(Target pointing data)
+ + + + + + +

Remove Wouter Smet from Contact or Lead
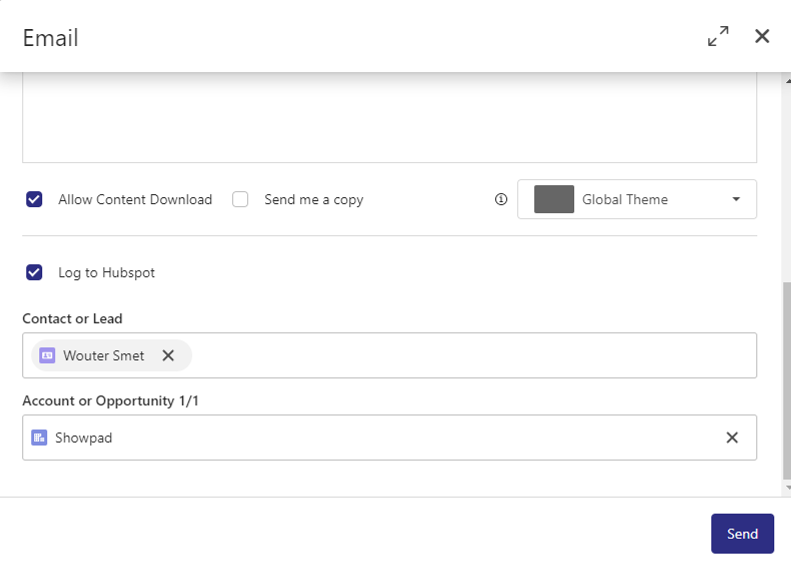 [168, 355]
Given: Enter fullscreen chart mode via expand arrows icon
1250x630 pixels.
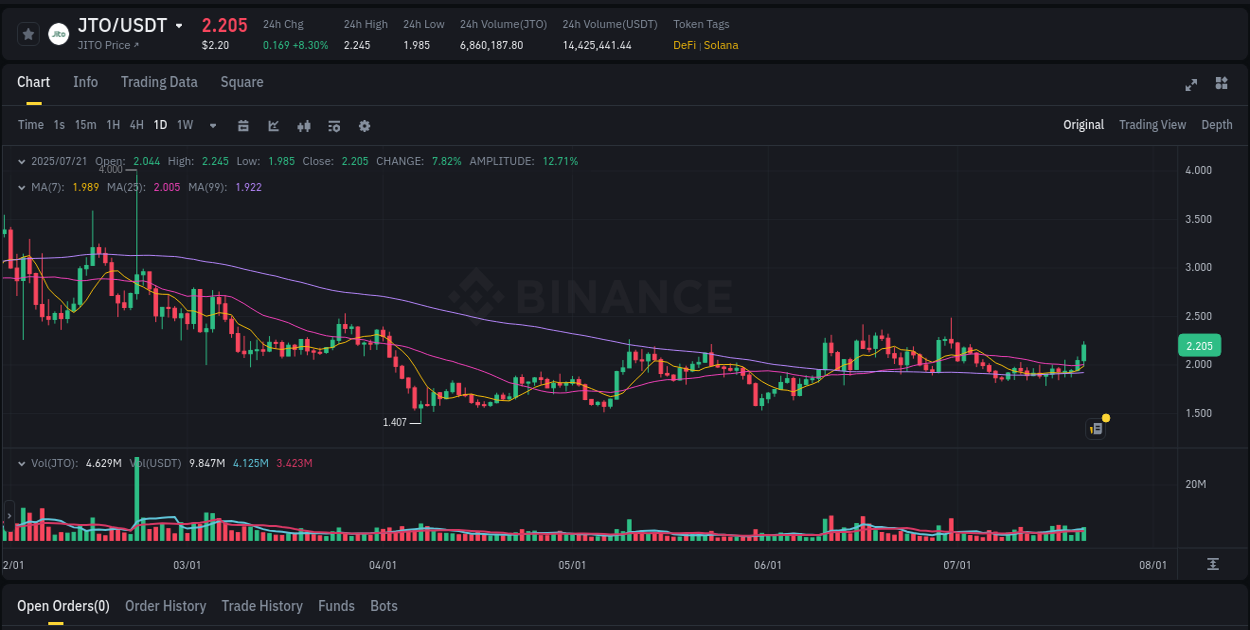Looking at the screenshot, I should [x=1190, y=85].
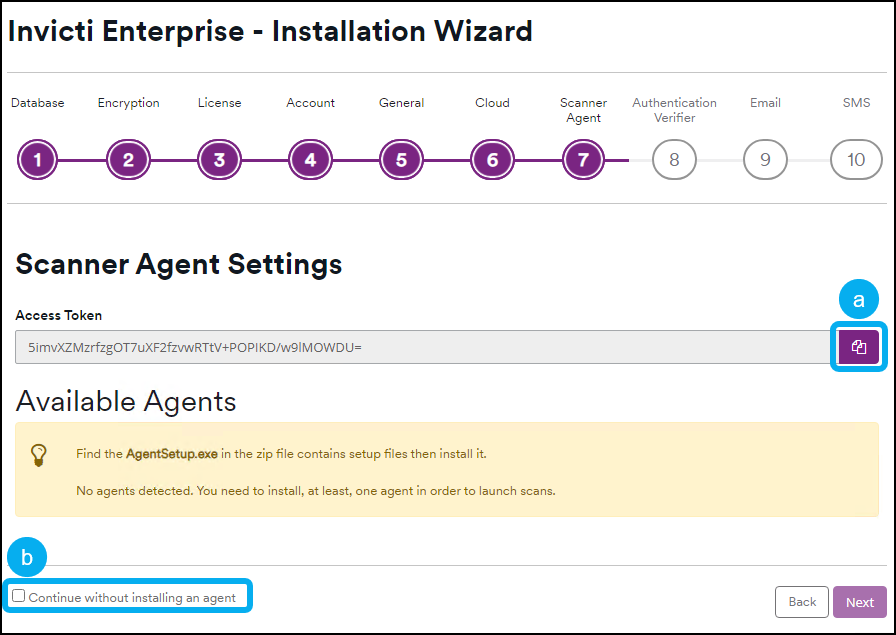Copy the Access Token value
Screen dimensions: 896x635
(858, 346)

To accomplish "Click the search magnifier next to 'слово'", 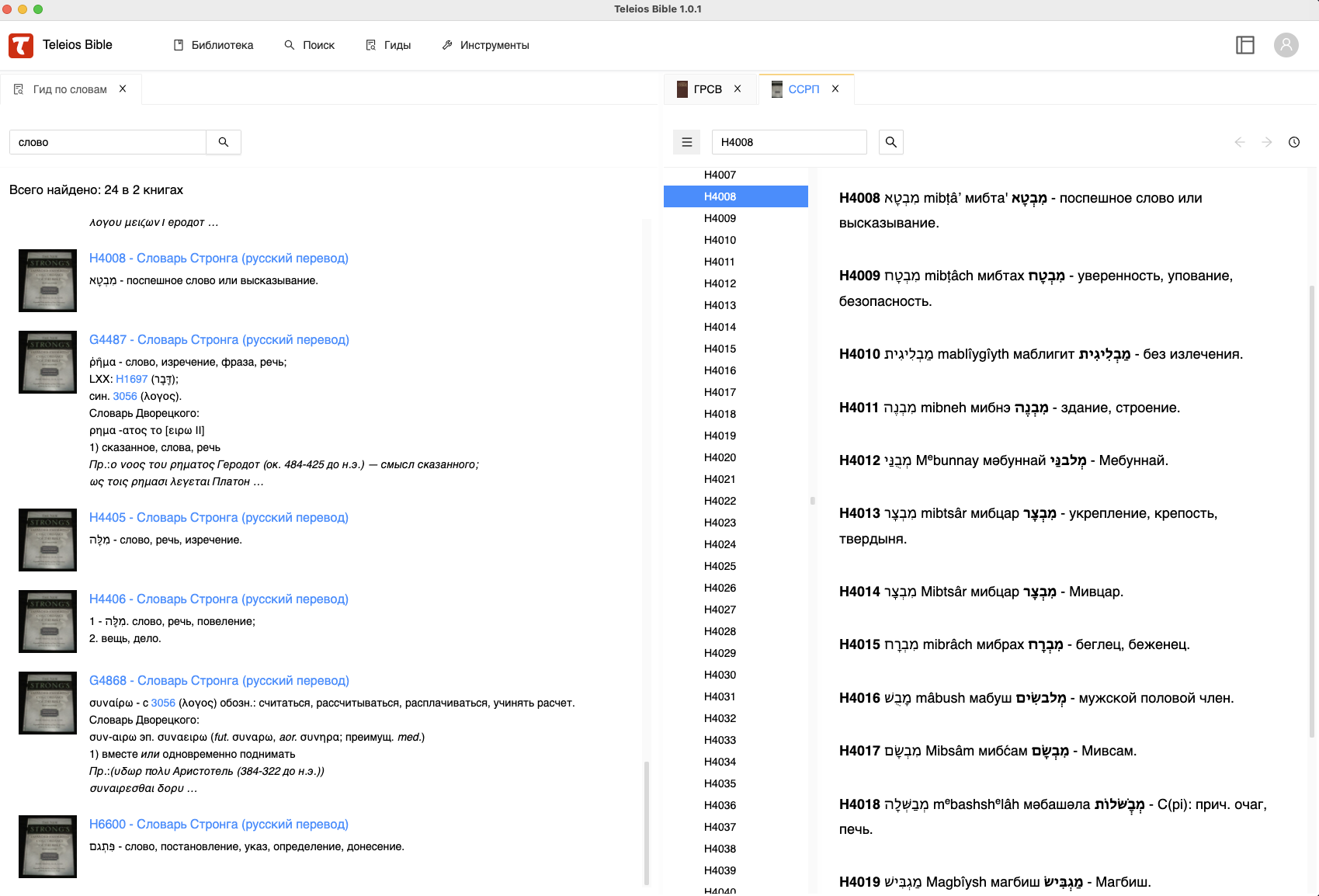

+ + + + + + +

> [WHAT YOU WILL DO] Convert the data above into a JSON list of strings with one string per line, omitting blank lines and leaving out the pictures.

> [FULL SOLUTION]
[
  "Remove Wouter Smet from Contact or Lead",
  " [168, 355]",
  "Given: Enter fullscreen chart mode via expand arrows icon",
  "1250x630 pixels.",
  "Looking at the screenshot, I should [x=1190, y=85].",
  "Copy the Access Token value",
  "Screen dimensions: 896x635",
  "(858, 346)",
  "To accomplish \"Click the search magnifier next to 'слово'\", "
]